La Distesa Cupramontana visita in cantina Vigna

Insomma, dopo un breve scambio di mail, nonostante le 6 ore di strada che quel giorno ci separavano da Cupramontana, alle 11,00 dell’ultimo venerdì agostano, io e Pula abbiamo suonato il campanello della storica cantina costruita agli inizi del 900 e acquistata dalla famiglia di Dottori nel 1935. Ad accoglierci abbiamo trovato Lisa, fidata collaboratrice  membro della famiglia allargata de La Distesa. Corrado, un po’ “primula rossa”, ci ha raggiunto sul finale della visita.

Di seguito trovi un breve drone video che spero possa regalarti un pezzettino dell’incanto che abbiamo provato passeggiando in vigna (sì, la musica è degna delle scene più melense di Forrest Gump ma a mio avviso sottolinea splendidamente la bellezza del paesaggio).

Adesso, per non essere uno dei tanti, nonché porgere il giusto tributo alla portata di scrittore e vignaiolo di Corrado, invece di raccontarti con parole mie lo svolgersi della visita in cantina a La Distesa, ho pensato di riportare, in una finta mini-intervista, alcuni estratti delle sue opere, certo che alla fine dell’articolo vorrai correre a incontrarlo (oltre che ad acquistarle). In quel caso scrivigli a cantina@ladistesa.it. Ah, non quando è in vendemmia: Lisa candidamente mi ha confermato che diventa abbastanza inavvicinabile.

Quando hai deciso di diventare un vignaiolo?

Decido di diventare un vignaiolo che è novembre. Sto in cima a un ulivo in mezzo a una luce scintillante, come solo d’autunno.  
Ề un attimo. Mentre raccolgo le olive da un albero ultracentenario, della varietà chiamata carbonella, d’improvviso, mi trovo a riflettere seriamente sulla possibilità di cambiare radicalmente la mia vita.

----

### Esercizi
1) Rispondi a queste domande sul testo della visita alla cantina La Distesa:
(a) In che anno la famiglia di Dottori acquistò la cantina?
(b) Chi ha accolto i visitatori all'arrivo?
(c) A quale varietà appartiene l'ulivo su cui si raccolgono le olive?
2) Per ogni affermazione, indica se concorda con il testo della visita alla cantina La Distesa e cita le parole che lo provano.
(a) I visitatori hanno suonato il campanello alle 11,00 di un venerdì di agosto.
(b) Corrado ha accolto i visitatori al loro arrivo.
(c) La decisione di diventare vignaiolo arriva in primavera.
3) Prosegui il testo della visita alla cantina La Distesa dopo l'ultima frase.

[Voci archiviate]
----

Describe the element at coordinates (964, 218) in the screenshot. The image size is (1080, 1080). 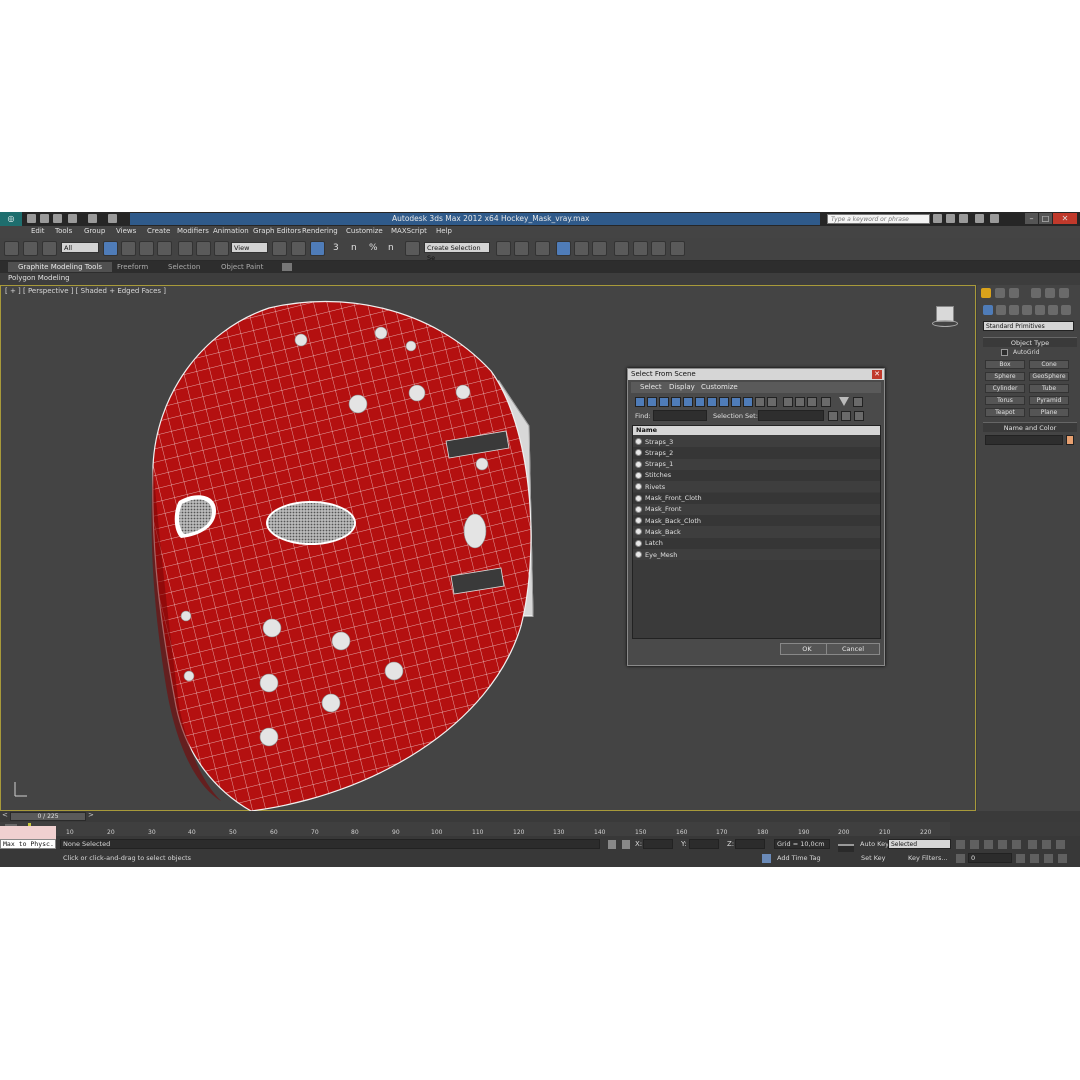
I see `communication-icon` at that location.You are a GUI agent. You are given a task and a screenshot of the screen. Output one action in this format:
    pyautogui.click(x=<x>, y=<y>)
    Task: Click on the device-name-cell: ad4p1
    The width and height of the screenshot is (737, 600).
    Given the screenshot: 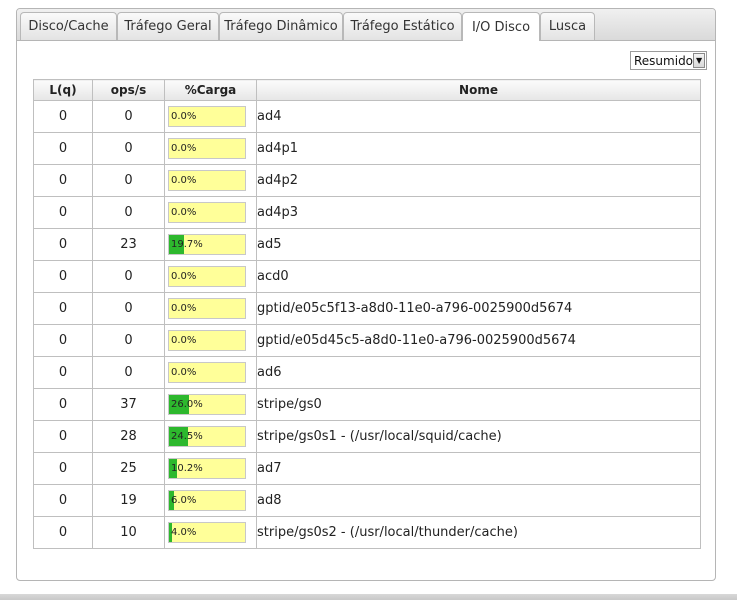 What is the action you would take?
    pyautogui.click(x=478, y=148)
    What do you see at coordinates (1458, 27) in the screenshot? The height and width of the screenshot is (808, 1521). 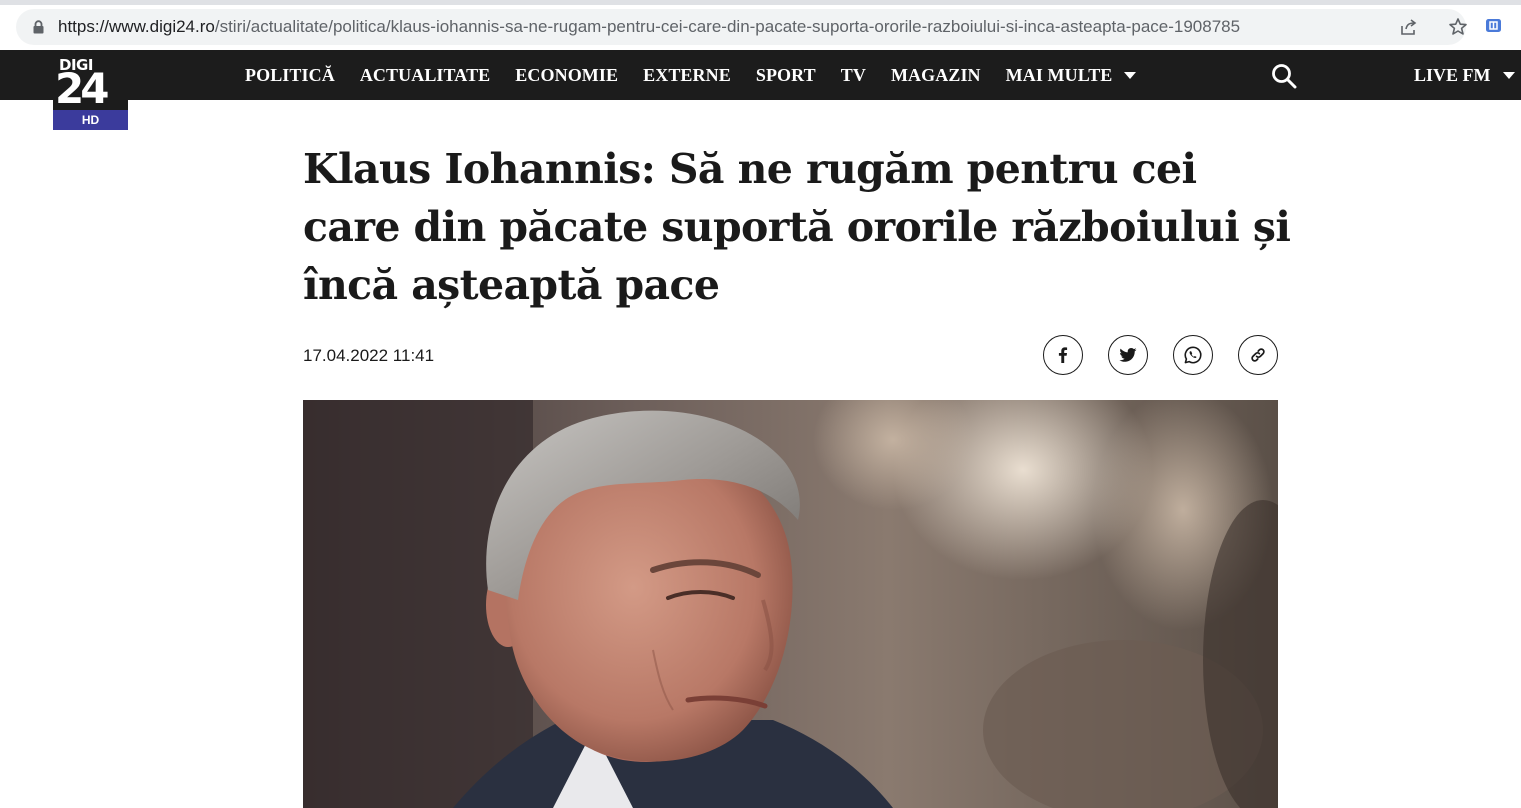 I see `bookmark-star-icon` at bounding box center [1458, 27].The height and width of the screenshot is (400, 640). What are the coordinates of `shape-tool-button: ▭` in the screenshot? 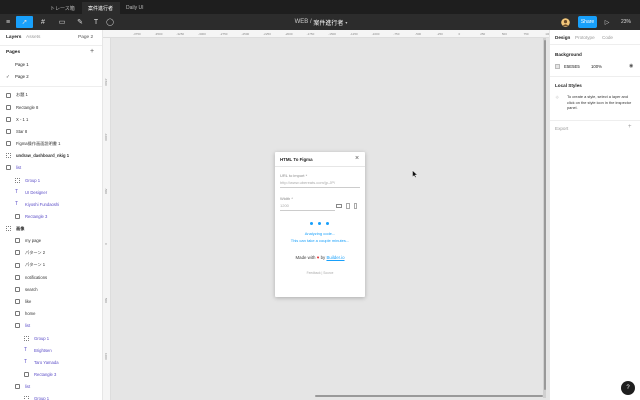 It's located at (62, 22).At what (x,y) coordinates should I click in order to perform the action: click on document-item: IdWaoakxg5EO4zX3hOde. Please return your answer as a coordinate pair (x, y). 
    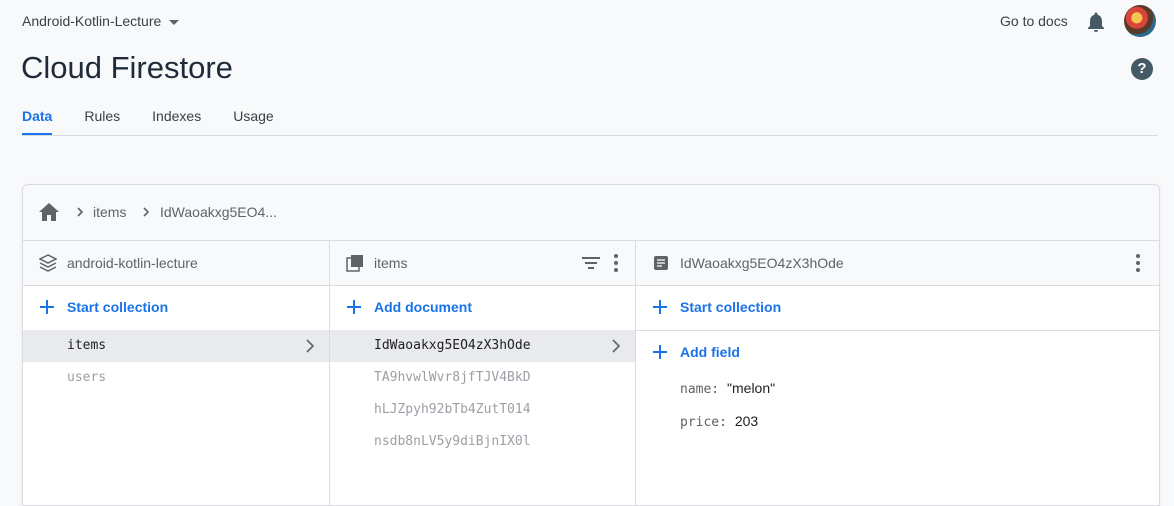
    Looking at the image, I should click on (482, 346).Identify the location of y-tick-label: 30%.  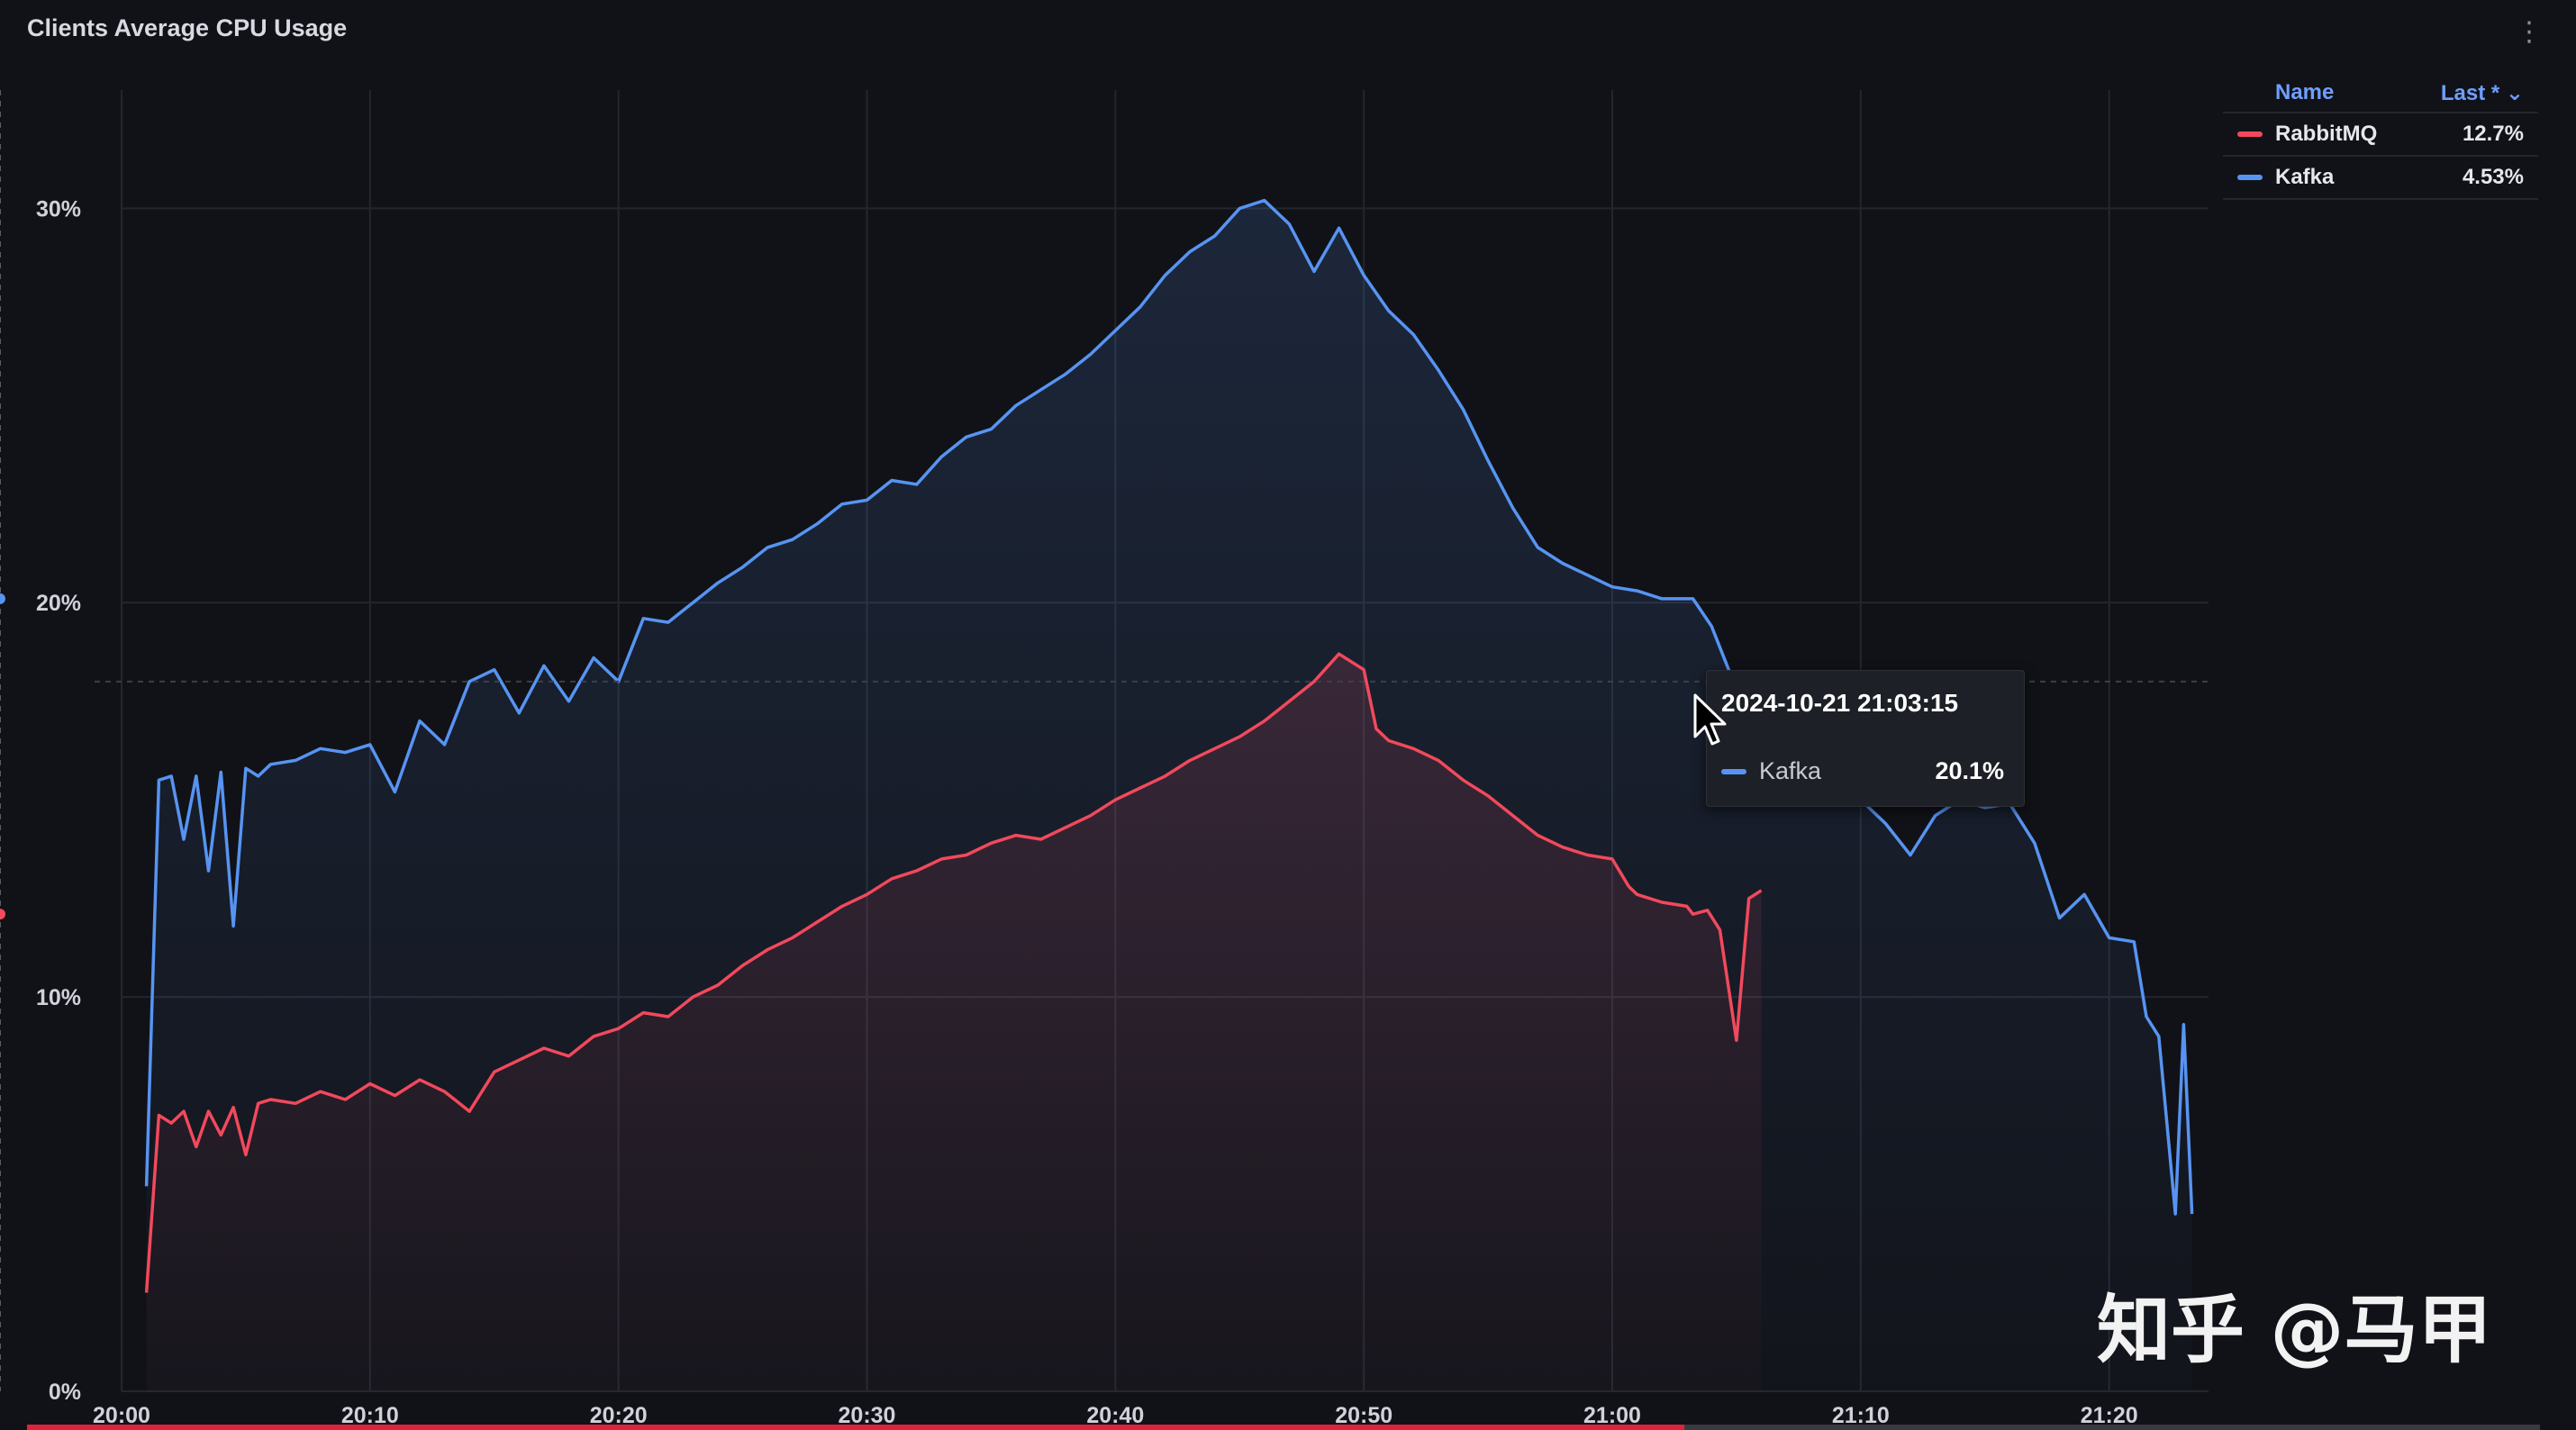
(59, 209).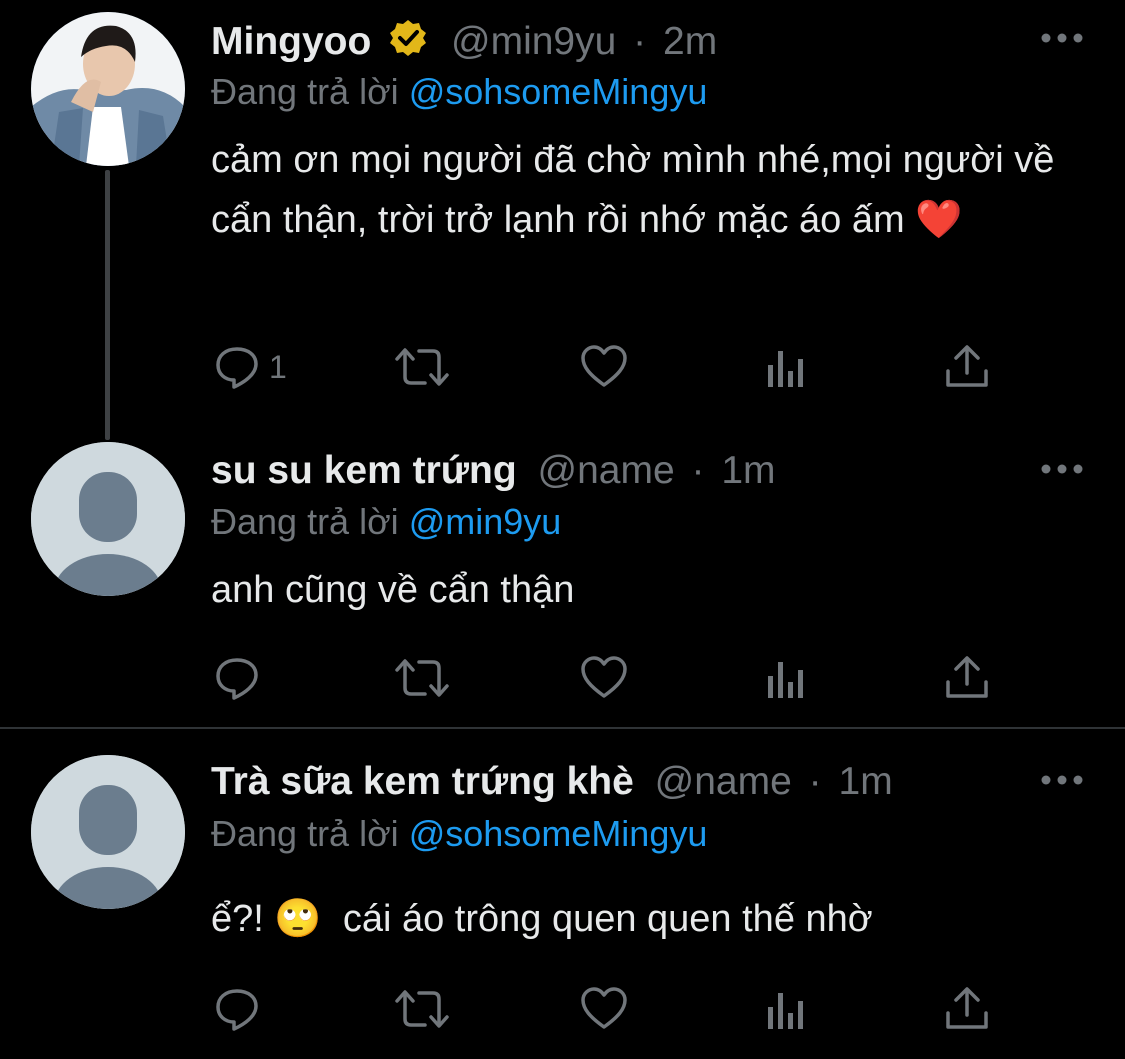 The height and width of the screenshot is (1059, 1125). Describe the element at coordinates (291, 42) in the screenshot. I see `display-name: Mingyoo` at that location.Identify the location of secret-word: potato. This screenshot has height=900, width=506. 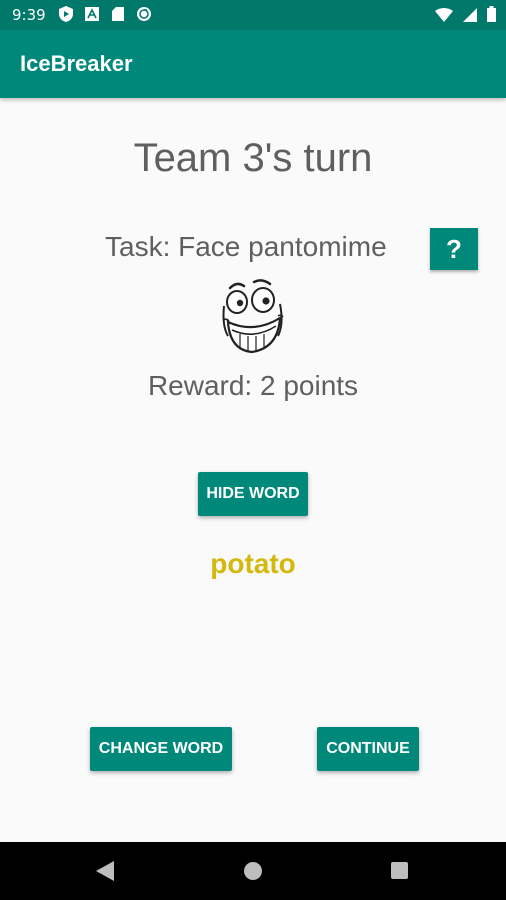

----

### Soluzioni
1)
(a) Nel 1935.
(b) Lisa.
(c) Alla varietà carbonella.

2)
(a) Sì: "alle 11,00 dell’ultimo venerdì agostano, io e Pula abbiamo suonato il campanello"
(b) No: "Corrado, un po’ “primula rossa”, ci ha raggiunto sul finale della visita."
(c) No: "Decido di diventare un vignaiolo che è novembre."

3)
Non più giacca e cravatta, non più quotidiani signorsì a grigi dirigenti di banca, non più transazioni finanziarie dalla dubbia moralità, non più relazioni fredde, vuote, anonime, non più una Milano decadente e decaduta di cui ho ormai assorbito con veemenza e disperazione ogni ultimo sussulto vitale.
No. Quello di cui ho bisogno è una distesa di colline, ampi spazi da respirare, un cane bianco. Pura libertà di immaginare, progettare, costruire. Semi da lanciare nel vento, alberi da piantare, da veder crescere, curare. Quello di cui ho bisogno sono segni tangibili, riconoscibili, concreti del mio rapido passare in questa vita, su questo mondo, per questa terra.
Cosi, proprio mentre compio il gesto naturale di sfrondare rami per far cadere le olive nelle reti sottostanti, tutto mi appare chiaro, per la prima volta. La mia passione per il vino, l’amore troppo spesso taciuto per la mia terra, il sogno ben nascosto, eppure sempre presente, di una vita che proceda secondo regole differenti.
In quel preciso momento ignoro del tutto il «come». Ma mi è perfettamente chiaro il «perché», Come se tutta quella infinita mancanza di senso che ha accompagnato la mia adolescenza e la mia giovinezza di colpo fosse svanita. Come se tutta quella sensazione di vuoto che mi è parsa dominare gran parte della mia vita fosse stata spazzata via dalla distesa di colline che ho innanzi agli occhi, scintillante di luce autunnale, spazzata dal freddo vento di tramontana.
L’aria punge il viso. Mi siedo sulla terra fredda a guardare le vigne, ormai quasi prive di foglie. Respiro. Alla sera, nel letto, la mente viaggia verso quella che sarà una vita nuova. (Non è il vino dell’enologo – Lessico di un vignaiolo che dissente, Corrado Dottori, DeriveAprrodi srl, 2013)

La Distesa visita in cantina Vigna Corrado Dottori Cupramontana

Hai voglia di raccontarmi il tuo terroir?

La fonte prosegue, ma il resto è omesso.